Yo era quien debía ocuparse de que el FBI llamara a los alemanes para que abrieran una investigación. ¡Magnífico, otra oportunidad de que me mandaran a freír espárragos! Dejé un mensaje para Mike Gibbons, en la oficina del FBI de Alexandria, en Virginia.
Asombrosamente, Mike me llamo al cabo de diez minutos desde Colorado.
—¡Hola, Cliff! Confío en que se trate de algo importante.
—Lamento molestarte, pero el fiscal alemán necesita hablar con alguien del FBI. Hemos localizado la fuente de nuestros problemas en Hannover.
—No puedo hacer nada esta noche —respondió Mike—. Además, no tengo ningún documento aquí conmigo.
En teoría, el representante del FBI en Alemania se pondría en contacto con su homólogo alemán y, a partir de aquí, empezarían a progresar las cosas. Mike dijo que el individuo en cuestión, el agregado jurídico estadounidense, vivía en Bonn y se ocupaba de las comunicaciones entre ambos países. En cierto sentido representaba al FBI en Alemania.
A lo largo de los próximos meses oiría hablar con frecuencia del agregado jurídico estadounidense. Nunca llegué a conocer su nombre, pero le eché un montón de maldiciones.
—El caso encaja perfectamente en el decreto de fraude informático —dijo Mike al día siguiente, después de consultar el código penal—. Es pan comido.
—Ten en cuenta que ese individuo nunca ha pisado suelo norteamericano —comenté—. ¿Cómo puedes acusar a alguien en otro país?
—Lo más probable es que no le deporten, si es eso a lo que te refieres. Pero podemos presentar cargos y conseguir que le manden a una cárcel alemana, especialmente si sus leyes son semejantes a las nuestras.
—¿Qué probabilidades hay de que el FBI abandone el caso?

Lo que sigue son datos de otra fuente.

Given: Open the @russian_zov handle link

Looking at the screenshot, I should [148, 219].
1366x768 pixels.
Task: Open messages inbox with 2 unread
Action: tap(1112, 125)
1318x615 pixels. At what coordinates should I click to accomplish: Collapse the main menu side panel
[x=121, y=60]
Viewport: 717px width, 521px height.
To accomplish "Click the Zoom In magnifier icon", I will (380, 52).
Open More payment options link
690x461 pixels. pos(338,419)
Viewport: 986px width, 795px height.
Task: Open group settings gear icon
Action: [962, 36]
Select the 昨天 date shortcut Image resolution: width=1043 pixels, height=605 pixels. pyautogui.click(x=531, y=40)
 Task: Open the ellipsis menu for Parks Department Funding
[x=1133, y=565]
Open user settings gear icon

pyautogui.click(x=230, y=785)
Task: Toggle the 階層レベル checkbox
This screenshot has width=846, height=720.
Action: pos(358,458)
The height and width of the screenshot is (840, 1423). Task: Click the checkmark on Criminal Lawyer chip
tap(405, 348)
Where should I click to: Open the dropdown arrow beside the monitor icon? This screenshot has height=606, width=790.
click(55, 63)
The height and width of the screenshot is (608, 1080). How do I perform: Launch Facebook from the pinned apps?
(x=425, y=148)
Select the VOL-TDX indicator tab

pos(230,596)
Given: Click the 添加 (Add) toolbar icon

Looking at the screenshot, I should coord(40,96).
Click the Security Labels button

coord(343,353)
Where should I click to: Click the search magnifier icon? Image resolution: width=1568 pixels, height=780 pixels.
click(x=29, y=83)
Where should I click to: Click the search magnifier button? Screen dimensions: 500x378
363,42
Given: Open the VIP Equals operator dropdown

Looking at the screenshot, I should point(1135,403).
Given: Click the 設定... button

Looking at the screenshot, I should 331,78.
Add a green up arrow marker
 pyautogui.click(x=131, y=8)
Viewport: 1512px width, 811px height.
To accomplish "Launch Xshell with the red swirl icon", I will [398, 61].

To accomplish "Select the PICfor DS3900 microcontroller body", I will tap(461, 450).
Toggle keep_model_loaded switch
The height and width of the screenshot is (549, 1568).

—Ninguna, si de mí depende —afirmó Mike—. Tendremos que trabajar con abogados del Departamento de Justicia, pero eso no supone ningún problema.
No estaba todavía convencido. Para mí el caso era evidente, pero demasiado complejo para describírselo a un abogado criminalista.
—¿Puedo hacer algo que te sirva de ayuda?
—Ahora que lo mencionas, ¿podrías escribir una biografía resumida del hacker? Ya comprendes a lo que me refiero: esbozar sus características y describir al individuo que buscamos. Por ejemplo, sus horarios habituales de trabajo, aspectos en los que es experto y cualquier idiosincrasia. Sin especulaciones, pero procurando identificarle.
He aquí un proyecto útil, gracias al cual dejaría a Mike tranquilo durante unos días. Examiné mis notas y esbocé un perfil de mi hacker.
El proyecto debía haberme servido para no meterme en líos unos cuantos días, pero los problemas llegaron de otro frente.
Alguien de la NSA había hablado de mi investigación en el Departamento de Energía, a quienes molestó no haberlo sabido antes y de un modo más directo.
—El DOE se dispone a penalizarnos por no haberles hablado del incidente —me dijo Roy Kerth en el pasillo.
—Pero se lo dijimos —protesté— hace más de dos meses.
—Demuéstralo.
—Por supuesto. Está escrito en mi cuaderno de bitácora.
Puesto que Roy quiso comprobarlo personalmente, nos acercamos a mi Macintosh y saqué el cuaderno. Efectivamente, según mi agenda, el 12 de noviembre había informado al DOE. Había escrito un resumen de la conversación, en el que había incluso un número de teléfono. Las quejas del DOE eran infundadas, pues podíamos demostrar que se lo habíamos comunicado.
Salvado gracias a mis notas.
Es igual que observar a través del telescopio: si no se deja constancia de ello, es como si no hubiera ocurrido. Es evidente que se necesitan potentes telescopios y ordenadores, pero si las observaciones no se registran en un cuaderno no sirven de gran cosa.
El 30 de diciembre mi localizador me despertó a las cinco de la madrugada y llamé instintivamente a Steve a su casa. No se alegró de oír mi voz.
—El hacker ha entrado en acción.
—Me has despertado en medio de un sueño. ¿Estás seguro de que es él?
Su acento británico no ocultaba su enojo.